Daniel Kahn Gillmor dkg at fifthhorseman.net
Tue Mar 31 21:17:56 CEST 2015


While i share some of Aaron's skepticism about DNSSEC's technical
prospects, and quite a lot of his skepticism about putting all our eggs
in the hierarchical structure of the DNS, i actually am less pessimistic
overall about DNSSEC in general.

We need *more* functional authentication systems, and we need to be able
to use them in corroborative ways.  DNSSEC strikes me as a mechanism
that can be used alongside CAs or WoT or TOFU as an additional verifier.

On Tue 2015-03-31 14:35:13 -0400, Aaron Zauner wrote:
> This protocol has such a bright future that in 15 years since the first
> talk about standardization it has been under constant change, is still
> changing (people are talking about NSEC5 right now) and it still does
> not _fucking_ work.

NSEC5 is a proposal to provide both non-enumerable zones and
authenticated denial of existence (NXDOMAIN) responses while retaining
offline keys for the positive assertions.

If you're willing to place your zone-signing keys online, you can
already get non-enumerable zones with authenticated denial of existence.
And if you're willing to have your zone be enumerable, you can already
get offline keys with authenticated denial of existence.  so NSEC5 is
really tuning one little corner use case that is otherwise unhandled.

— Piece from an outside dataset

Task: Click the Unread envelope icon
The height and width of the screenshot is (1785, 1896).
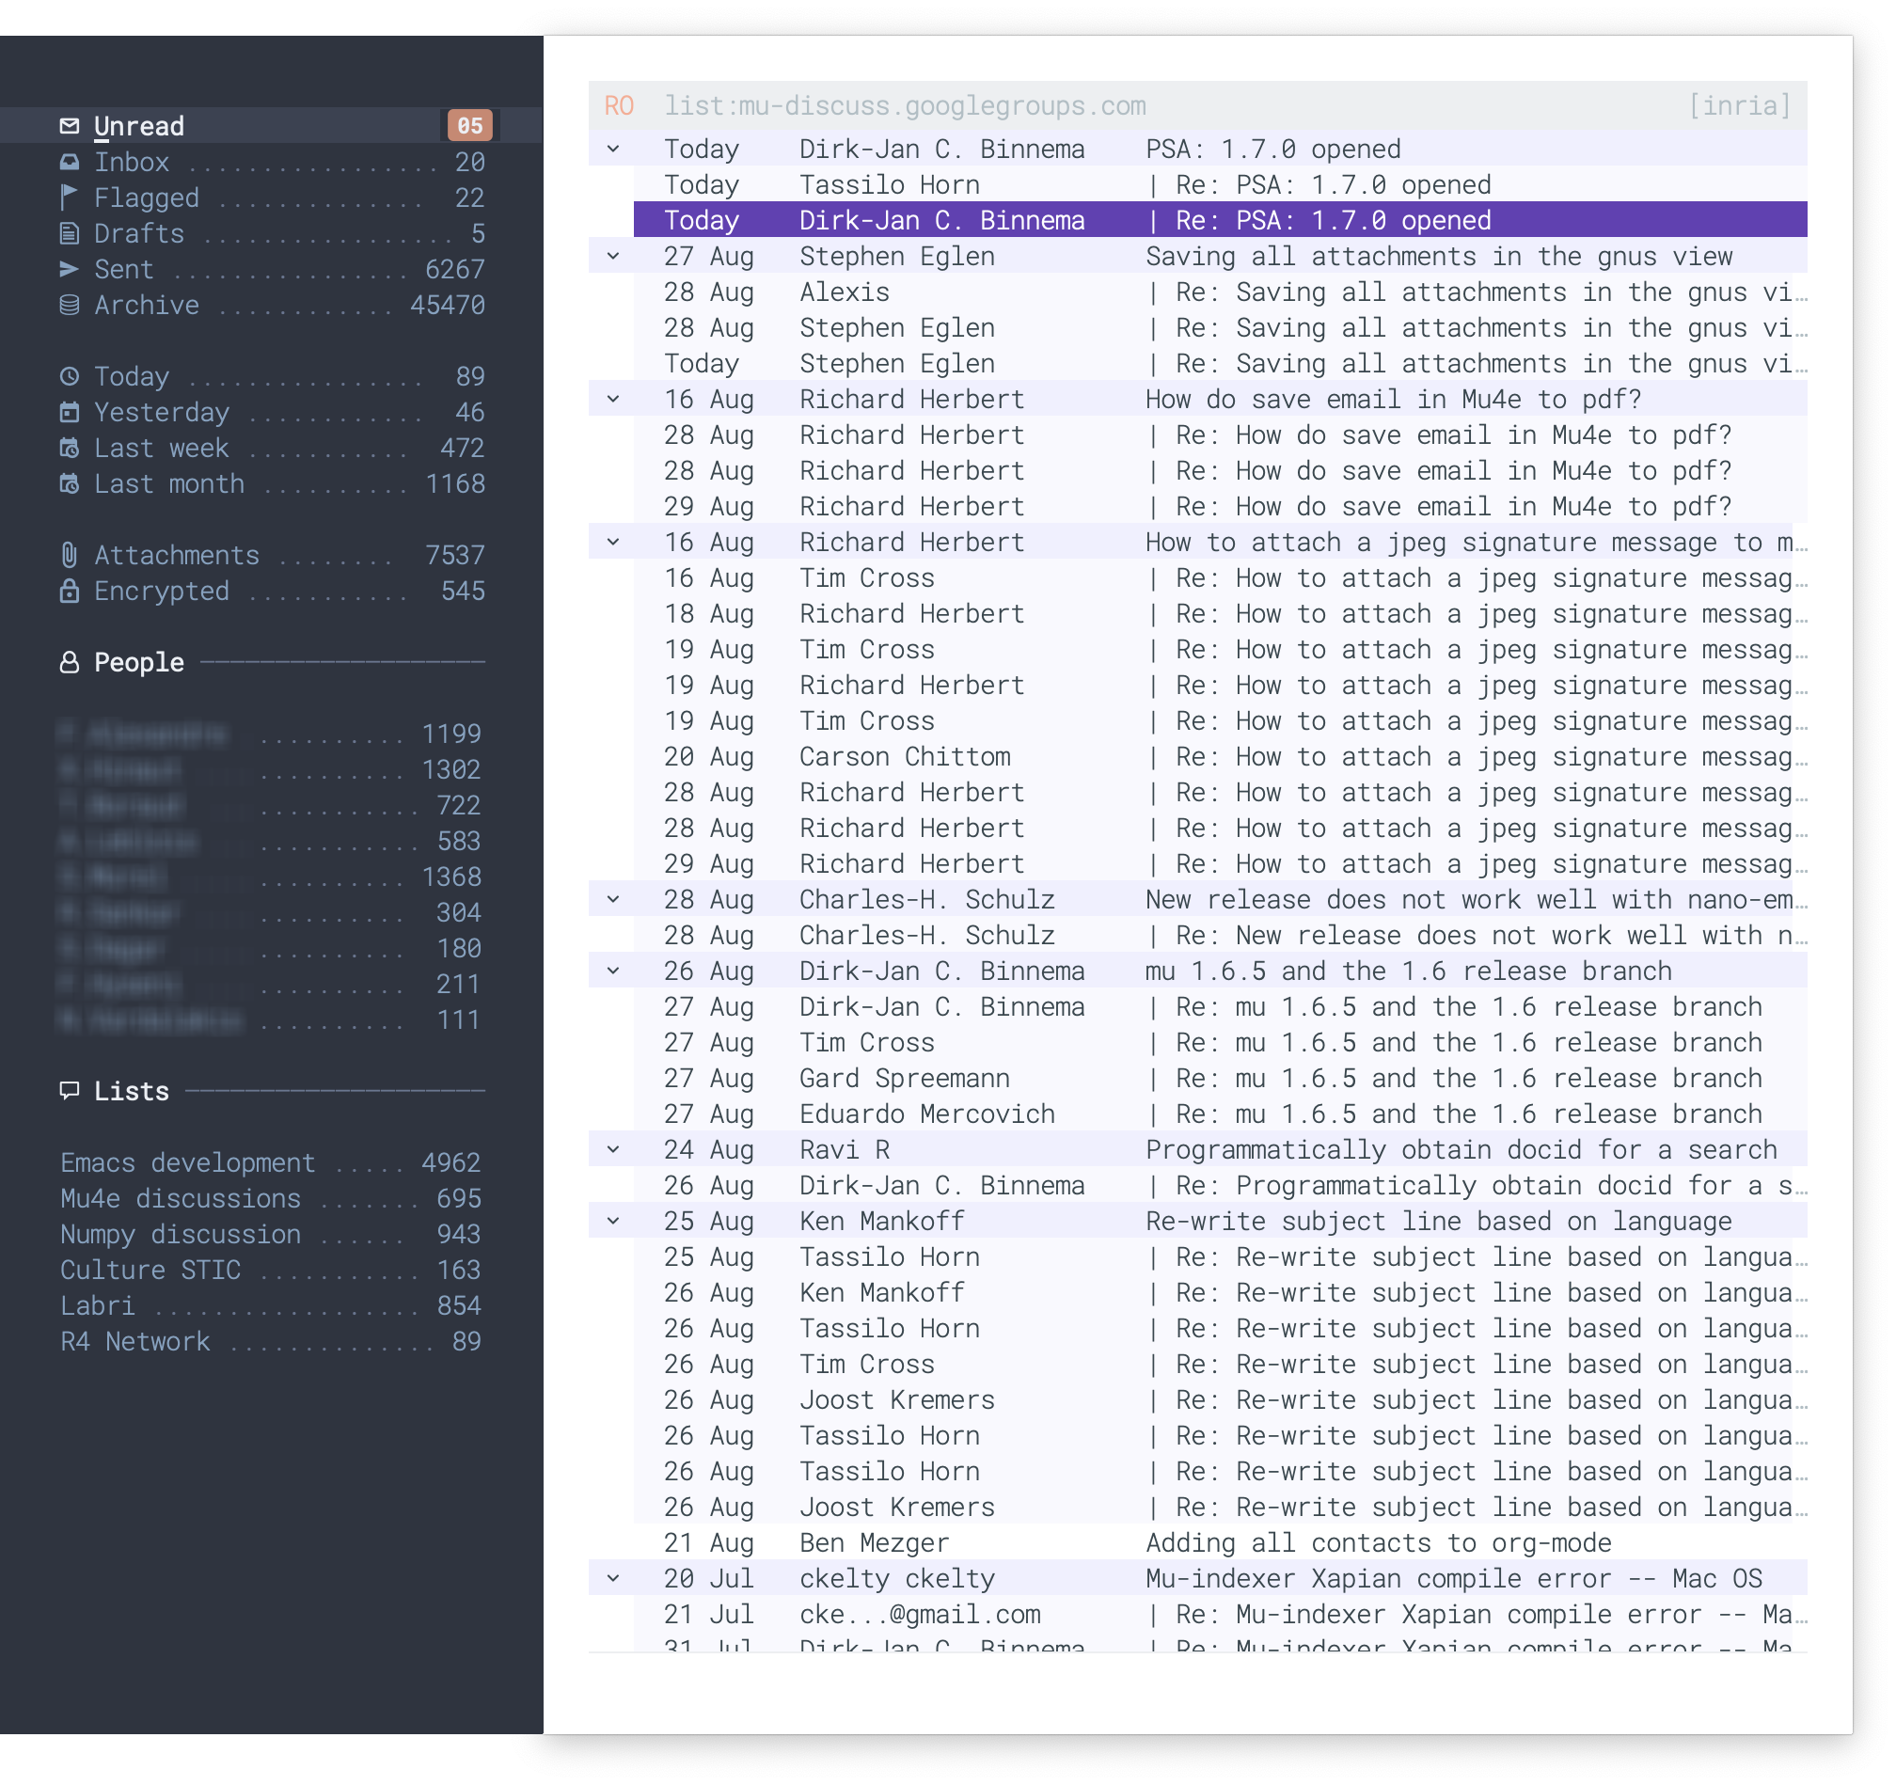Action: pyautogui.click(x=69, y=126)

I don't think it's worthwhile to critique the protocol as a whole for
the fact that people are trying to address corner use cases like this (i
do know some people who want both offline zone-signing keys and
non-enumerable zones; those people are rare, but as more information
gets placed into the DNS, non-enumerability and offline ZSKs may become
more desirable).

As for moving the verification to the resolver, that's obviously a
losing prospect, since it just puts your trust in an unreliable remote
host (and over insecure transport, even, in the common DNS use case!).
What we need is for resolvers to transfer the entire signing chain to
the stub so that verification can take place on the local client.